A finales de los años 90, mientras la mayoría de chefs revolucionarios buscaban nuevos ingredientes, Joan Roca se obsesionó con una máquina: el baño de cocción por inmersión de precisión, conocido comercialmente como Roner. Este equipo, usado entonces en hospitales e industrias, le permitió hacer algo que parecía mágico: cocinar un huevo a 63,2ºC exactos durante 55 minutos, logrando una textura donde la clara era cremosa y la yema, sedosa como una salsa. Roca no solo popularizó esta técnica; la transformó en el fundamento de una cocina donde la precisión científica servía a la narrativa emocional, como documenta el sitio web de El Celler de Can Roca y su libro "La Cocina al Vacío".
El plato que mejor ejemplifica esta síntesis es "Anar i Tornar" ("Ir y Volver"), incluido en su menú desde hace más de una década. La obra rinde homenaje a los emigrantes catalanes que viajaban a Cuba en barco de vapor a finales del siglo XIX. En el plato conviven un ronquito (pez del Caribe) y una sardina (pez mediterráneo), ambos cocinados al vacío a baja temperatura. La técnica permite que el ronquito conserve una ternura extraordinaria y que la sardina, normalmente fuerte, se vuelva delicada. El simbolismo es potente: dos mundos distantes se hermanan en la boca gracias a un control técnico milimétrico.
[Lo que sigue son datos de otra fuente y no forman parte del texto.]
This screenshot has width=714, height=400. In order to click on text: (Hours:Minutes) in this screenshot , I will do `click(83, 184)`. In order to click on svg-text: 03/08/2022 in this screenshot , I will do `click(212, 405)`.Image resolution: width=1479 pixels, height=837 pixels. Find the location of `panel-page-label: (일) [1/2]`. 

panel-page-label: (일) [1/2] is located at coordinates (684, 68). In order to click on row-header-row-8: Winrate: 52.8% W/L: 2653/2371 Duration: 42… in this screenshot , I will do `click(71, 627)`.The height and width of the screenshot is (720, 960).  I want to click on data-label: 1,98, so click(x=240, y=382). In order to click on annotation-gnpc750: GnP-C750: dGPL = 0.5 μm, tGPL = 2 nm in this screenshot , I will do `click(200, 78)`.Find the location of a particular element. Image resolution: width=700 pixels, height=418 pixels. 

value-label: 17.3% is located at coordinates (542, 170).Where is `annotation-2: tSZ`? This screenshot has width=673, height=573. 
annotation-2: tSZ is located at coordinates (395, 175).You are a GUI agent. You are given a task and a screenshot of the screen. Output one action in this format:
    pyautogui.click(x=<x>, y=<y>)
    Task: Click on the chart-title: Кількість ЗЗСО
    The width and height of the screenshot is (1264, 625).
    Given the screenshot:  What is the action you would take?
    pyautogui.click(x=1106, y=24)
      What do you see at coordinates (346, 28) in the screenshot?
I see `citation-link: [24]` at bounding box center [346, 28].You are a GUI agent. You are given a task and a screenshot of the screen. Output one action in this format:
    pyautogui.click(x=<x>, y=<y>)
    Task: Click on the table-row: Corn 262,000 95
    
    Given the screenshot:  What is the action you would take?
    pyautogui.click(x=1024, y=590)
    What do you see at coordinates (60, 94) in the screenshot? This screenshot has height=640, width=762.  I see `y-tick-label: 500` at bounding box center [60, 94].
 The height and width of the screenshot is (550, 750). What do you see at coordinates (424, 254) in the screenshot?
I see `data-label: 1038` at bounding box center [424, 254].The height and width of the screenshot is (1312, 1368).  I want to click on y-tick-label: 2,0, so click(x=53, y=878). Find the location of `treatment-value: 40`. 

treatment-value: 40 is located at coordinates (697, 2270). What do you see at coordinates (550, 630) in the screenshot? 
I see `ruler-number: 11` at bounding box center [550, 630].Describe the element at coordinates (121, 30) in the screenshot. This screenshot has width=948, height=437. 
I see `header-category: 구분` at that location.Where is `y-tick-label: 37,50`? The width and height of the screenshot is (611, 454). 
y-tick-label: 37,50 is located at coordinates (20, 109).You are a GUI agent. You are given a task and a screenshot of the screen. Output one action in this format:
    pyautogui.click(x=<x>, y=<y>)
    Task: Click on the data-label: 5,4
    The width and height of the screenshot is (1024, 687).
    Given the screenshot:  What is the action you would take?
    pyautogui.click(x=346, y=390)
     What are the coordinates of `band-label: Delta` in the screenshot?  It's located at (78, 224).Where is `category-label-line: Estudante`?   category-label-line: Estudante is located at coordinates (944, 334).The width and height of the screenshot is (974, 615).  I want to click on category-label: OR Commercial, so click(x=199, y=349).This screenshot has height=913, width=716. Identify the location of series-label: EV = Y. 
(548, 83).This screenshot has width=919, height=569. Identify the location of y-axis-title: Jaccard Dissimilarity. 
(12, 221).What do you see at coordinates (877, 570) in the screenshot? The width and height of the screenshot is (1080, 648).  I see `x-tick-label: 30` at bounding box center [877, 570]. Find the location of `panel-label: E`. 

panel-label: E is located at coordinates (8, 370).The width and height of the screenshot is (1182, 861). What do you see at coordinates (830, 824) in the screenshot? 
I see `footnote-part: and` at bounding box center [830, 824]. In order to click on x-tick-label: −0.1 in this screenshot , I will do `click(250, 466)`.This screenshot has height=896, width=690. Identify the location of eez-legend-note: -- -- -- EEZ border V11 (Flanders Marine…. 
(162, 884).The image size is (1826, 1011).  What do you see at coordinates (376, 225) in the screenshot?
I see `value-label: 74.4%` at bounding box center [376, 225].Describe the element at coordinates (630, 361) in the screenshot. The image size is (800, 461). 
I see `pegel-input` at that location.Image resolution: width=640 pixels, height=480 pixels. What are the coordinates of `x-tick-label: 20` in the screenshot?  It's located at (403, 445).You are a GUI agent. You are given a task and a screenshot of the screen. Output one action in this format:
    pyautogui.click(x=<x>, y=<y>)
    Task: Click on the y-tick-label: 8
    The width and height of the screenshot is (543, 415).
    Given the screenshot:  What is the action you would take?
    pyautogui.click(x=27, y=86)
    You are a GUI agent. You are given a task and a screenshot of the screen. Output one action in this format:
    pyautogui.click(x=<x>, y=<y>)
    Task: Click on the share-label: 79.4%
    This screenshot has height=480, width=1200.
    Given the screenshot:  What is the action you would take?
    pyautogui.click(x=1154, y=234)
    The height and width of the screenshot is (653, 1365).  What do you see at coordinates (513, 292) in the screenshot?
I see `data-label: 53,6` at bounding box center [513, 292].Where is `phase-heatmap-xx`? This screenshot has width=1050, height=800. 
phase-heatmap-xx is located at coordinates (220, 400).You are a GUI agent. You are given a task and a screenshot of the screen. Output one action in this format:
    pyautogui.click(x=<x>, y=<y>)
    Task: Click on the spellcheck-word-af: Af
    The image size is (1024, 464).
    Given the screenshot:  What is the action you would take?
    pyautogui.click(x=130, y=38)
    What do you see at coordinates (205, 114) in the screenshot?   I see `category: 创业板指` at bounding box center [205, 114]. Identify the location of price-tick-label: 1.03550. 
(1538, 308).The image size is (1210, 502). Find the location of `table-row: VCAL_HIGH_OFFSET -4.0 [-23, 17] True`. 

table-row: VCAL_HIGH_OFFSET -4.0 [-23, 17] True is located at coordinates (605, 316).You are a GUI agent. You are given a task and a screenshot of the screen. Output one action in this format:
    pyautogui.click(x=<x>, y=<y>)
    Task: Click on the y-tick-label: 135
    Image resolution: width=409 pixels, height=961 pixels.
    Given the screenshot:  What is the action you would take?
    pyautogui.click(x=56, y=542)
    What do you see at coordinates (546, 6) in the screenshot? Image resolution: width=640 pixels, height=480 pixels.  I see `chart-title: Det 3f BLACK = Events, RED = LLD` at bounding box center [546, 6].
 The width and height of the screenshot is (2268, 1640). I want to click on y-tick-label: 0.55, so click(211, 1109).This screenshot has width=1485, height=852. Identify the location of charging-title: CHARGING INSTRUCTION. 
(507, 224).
Roca llevó esta aproximación científica a todos los niveles. Implementó refractómetros para medir la densidad de sus salsas, pH-metros para controlar la acidez y liofilizadores para crear polvos de aceite de oliva que se disuelven instantáneamente. Su colaboración con el Instituto de Investigación en Inteligencia Artificial del CSIC en Barcelona para estudiar la reacción cerebral a diferentes texturas es otro ejemplo de su enfoque vanguardista.
Sin embargo, el triunfo más celebrado de los hermanos Roca es profundamente humano: en 2013 y 2015, El Celler de Can Roca fue votado como el "Mejor Restaurante del Mundo". Joan, el técnico; Josep, el sumiller-poeta; y Jordi, el pastelero-escultor, demostraron que la tecnología más avanzada, cuando está al servicio de una historia y un talento familiar sincronizado, puede producir no solo platos perfectos, sino experiencias inolvidables. Joan Roca convirtió una máquina de calentar agua en una máquina del tiempo culinaria.